Open and wash off your roast. I used a 1.75 lb sirloin tip roast from one of our local grass fed farming outfits, the Hogan Magnolia View Farm. I washed off the meat but left on the netting so there would be more room in the Crockpot for the olives and beans.



Lean grass-fed roasts can easily dry out if you cook them on top of the veggies or other food in the slow cooker, so be sure to put the meat on the bottom. Add the roast to the slow cooker and spoon over the black beans with juice. Season the meat and beans with the sea salt and pepper.

Cut apples into thin slices (keep the skin on) and discard the seeds and stem. Roughly chop the onion and set aside. Drain the olives and the mixed beans.
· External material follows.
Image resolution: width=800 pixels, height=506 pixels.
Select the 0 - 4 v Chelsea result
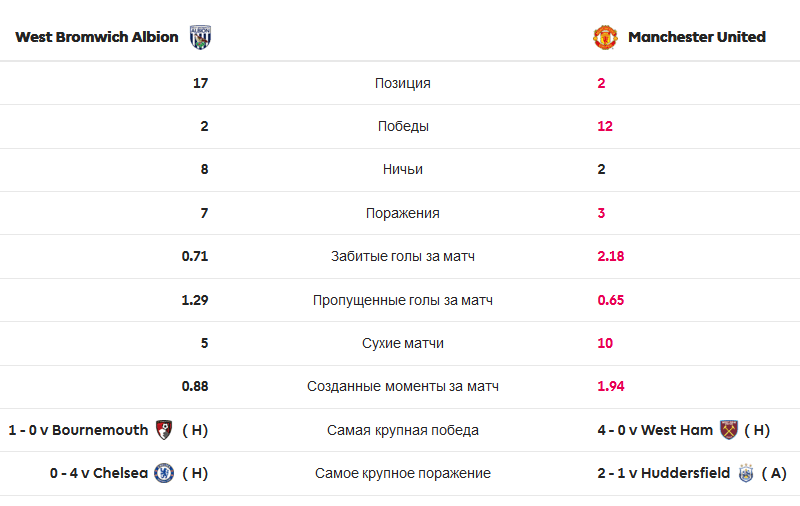[x=98, y=473]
Toss the chopped onion, apple slices, olives, and the mixed beans into the slow cooker on top of the meat and black beans. You could layer the ingredients if you wished to do so, but I just mixed it all together. Drizzle the olive oil over everything and sprinkle over some cayenne pepper.

Cook on low for 8-10 hours. I cooked ours for about 8 hours and stopped the cooker when I arrived home from work. Serve hot on top of some fresh red cabbage and sauteed torn kale and collard leaves for a nice vitamin rich low carb "base." This is another easy "quick" prep and clean up recipe exploiting the variety of grass fed roasts we have (had, no more!) in the freezer.